Dataset entries

Segment Open

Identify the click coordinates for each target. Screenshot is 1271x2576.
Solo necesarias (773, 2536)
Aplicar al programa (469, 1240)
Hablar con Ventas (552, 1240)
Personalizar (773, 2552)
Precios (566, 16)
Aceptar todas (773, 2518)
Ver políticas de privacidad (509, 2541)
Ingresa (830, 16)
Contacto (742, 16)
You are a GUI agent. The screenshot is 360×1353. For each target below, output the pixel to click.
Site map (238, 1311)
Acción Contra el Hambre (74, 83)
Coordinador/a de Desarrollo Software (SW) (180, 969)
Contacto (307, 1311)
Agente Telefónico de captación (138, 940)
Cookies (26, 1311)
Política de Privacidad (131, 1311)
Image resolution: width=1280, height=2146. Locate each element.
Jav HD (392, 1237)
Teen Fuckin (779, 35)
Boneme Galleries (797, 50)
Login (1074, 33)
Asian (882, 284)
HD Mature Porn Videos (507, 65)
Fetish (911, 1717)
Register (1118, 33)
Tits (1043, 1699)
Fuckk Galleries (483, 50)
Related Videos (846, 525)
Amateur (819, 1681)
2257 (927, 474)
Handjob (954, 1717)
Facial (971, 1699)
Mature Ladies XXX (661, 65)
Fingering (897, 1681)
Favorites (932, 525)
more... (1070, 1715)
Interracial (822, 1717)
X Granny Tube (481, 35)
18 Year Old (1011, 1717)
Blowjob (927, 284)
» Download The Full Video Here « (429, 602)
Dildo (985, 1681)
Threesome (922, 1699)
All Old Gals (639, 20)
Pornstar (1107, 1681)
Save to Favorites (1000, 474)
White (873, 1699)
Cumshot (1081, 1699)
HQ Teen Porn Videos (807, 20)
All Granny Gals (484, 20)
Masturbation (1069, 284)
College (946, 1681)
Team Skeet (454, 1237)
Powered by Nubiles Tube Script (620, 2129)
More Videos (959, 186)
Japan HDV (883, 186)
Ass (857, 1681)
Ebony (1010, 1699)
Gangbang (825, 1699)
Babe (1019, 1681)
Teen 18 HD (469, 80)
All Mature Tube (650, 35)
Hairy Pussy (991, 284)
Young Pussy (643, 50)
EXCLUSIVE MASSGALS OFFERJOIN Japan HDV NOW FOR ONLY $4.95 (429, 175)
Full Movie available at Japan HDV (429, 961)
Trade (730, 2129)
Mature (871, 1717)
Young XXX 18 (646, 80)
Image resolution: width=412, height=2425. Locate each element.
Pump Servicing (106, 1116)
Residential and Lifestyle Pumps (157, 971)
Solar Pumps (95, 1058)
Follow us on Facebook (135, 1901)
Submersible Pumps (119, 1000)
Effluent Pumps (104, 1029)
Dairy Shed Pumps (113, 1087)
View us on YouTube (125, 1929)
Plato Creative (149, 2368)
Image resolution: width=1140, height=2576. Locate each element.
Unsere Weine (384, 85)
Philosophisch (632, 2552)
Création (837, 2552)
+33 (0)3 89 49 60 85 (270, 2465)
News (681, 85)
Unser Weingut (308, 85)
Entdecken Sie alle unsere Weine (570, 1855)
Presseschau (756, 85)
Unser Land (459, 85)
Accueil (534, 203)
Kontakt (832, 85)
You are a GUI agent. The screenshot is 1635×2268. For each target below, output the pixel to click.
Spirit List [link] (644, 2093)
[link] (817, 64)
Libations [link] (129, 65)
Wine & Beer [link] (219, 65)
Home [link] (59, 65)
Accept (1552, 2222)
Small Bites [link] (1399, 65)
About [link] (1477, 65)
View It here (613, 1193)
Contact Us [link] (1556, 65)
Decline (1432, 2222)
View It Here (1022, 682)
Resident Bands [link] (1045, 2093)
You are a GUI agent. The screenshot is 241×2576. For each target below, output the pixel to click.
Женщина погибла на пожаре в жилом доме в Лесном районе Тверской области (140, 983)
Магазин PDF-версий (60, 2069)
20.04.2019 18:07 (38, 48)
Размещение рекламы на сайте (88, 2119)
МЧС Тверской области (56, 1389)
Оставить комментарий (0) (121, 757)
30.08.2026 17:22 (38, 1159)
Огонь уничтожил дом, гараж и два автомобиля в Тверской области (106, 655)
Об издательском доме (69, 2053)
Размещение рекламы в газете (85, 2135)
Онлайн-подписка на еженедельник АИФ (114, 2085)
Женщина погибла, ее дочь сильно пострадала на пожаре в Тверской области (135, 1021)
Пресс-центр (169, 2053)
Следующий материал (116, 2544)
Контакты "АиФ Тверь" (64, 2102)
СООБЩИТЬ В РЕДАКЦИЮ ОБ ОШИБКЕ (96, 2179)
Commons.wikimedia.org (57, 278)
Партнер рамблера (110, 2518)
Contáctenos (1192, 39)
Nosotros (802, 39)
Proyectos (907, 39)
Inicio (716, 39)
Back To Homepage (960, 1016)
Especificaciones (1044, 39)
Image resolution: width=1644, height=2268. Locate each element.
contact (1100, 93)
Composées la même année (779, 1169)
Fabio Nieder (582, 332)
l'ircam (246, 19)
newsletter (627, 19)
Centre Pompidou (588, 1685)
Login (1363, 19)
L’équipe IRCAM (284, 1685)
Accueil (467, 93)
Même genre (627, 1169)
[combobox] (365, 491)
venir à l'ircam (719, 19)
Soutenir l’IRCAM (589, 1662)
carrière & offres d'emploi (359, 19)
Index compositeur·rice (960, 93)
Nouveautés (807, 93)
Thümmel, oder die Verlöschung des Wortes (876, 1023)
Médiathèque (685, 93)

Segment Closed

» **Your task**
Your answer should consist of the lines above that hold the word "Размещение", copied exactly.

» **Answer below**
Размещение рекламы на сайте (88, 2119)
Размещение рекламы в газете (85, 2135)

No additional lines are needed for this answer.